▶ _YOUR GOAL_
Reproduce the entries word for word, and omit any picture you find in them.

▶ _GIVEN DATA_
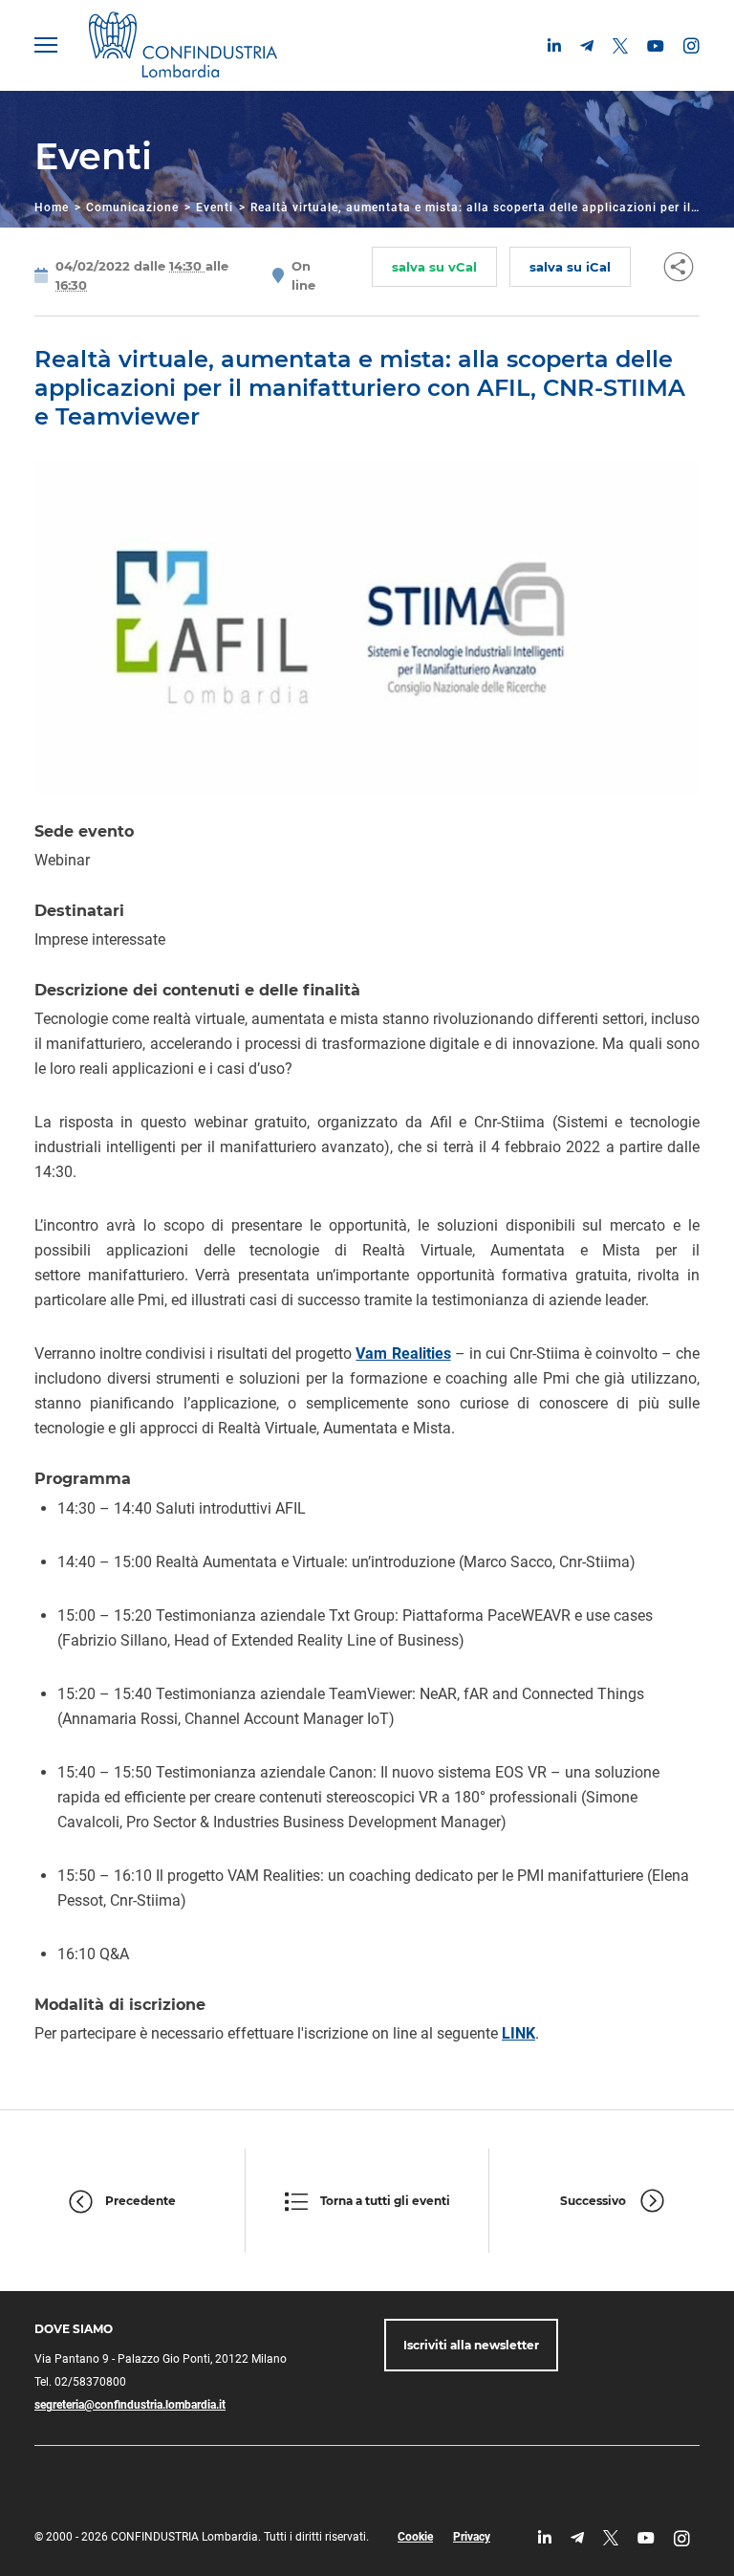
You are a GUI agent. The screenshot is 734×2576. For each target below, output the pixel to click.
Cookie (415, 2536)
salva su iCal (570, 266)
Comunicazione (132, 207)
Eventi (214, 207)
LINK (518, 2033)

▶ _RESULT_
You are a GUI agent. The screenshot is 734×2576. For each target below, output the pixel to click.
Cookie (415, 2536)
salva su iCal (570, 266)
Comunicazione (132, 207)
Eventi (214, 207)
LINK (518, 2033)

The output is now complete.